On the post-election violence that rocked Kenya and the ongoing debate over whether to try its suspected perpetrators at the International Criminal Court in the Hague or in a local tribunal, he advises caution.
“When I read about the International Criminal Court being used as a stick to whip people into line…. In the world where I come from, I would avoid that because it can be counterproductive. In our [Rwanda’s] case, for example, if we had to strictly say, ‘You did wrong, you must answer for it like this,’ rigidly, we would not be where we are today,” says the Rwandan leader.
“If we were to try everybody who was involved in the genocide and sentence them to hang, well, legally, it would be correct. Morally, it would sound good to hang everybody who was involved in killing people.
But realistically, we couldn’t do that. Not that we don’t understand the importance of justice, but … we understood it to be the price we had to pay for a stable future.
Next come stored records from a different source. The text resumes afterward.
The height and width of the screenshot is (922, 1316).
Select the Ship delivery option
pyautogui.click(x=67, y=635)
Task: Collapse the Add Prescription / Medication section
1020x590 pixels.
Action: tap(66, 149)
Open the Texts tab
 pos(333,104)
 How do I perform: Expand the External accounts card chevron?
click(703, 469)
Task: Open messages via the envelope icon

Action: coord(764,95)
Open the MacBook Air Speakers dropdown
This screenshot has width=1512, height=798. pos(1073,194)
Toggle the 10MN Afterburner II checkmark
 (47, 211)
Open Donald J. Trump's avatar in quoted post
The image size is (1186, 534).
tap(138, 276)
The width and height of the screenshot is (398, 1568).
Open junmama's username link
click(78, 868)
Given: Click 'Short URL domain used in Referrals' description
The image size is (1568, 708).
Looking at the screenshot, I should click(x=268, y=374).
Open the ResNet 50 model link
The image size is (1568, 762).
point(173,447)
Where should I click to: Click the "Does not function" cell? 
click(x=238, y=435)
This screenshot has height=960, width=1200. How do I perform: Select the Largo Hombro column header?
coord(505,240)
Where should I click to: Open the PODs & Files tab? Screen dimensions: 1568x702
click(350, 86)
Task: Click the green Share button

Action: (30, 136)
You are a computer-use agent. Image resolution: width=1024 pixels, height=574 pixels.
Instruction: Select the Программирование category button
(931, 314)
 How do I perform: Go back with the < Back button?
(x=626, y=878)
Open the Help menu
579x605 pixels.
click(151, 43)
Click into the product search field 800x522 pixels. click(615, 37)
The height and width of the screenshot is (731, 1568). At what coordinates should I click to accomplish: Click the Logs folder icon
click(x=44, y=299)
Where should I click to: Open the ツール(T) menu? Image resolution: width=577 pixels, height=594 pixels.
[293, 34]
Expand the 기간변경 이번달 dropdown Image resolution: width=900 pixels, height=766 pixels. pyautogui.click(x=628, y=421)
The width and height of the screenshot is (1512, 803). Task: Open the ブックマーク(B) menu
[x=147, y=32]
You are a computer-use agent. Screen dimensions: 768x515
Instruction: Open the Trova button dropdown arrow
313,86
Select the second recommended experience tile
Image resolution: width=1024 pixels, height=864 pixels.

“So there is a tricky, very complex balance between holding people accountable and therefore dealing with the question of impunity, and forging stability by way of a politics that is not always black and white — you kill us, we kill you, you do this, we do that. This is the delicate balancing act we have had to go through.”
President Kagame further says leadership has to start showing up among Kenyans so that they can work towards owning their problem. He says even if a semblance of stability came out of the international pressure as has been exerted on President Mwai Kibaki and Prime Minister Raila Odinga, the results would be temporary.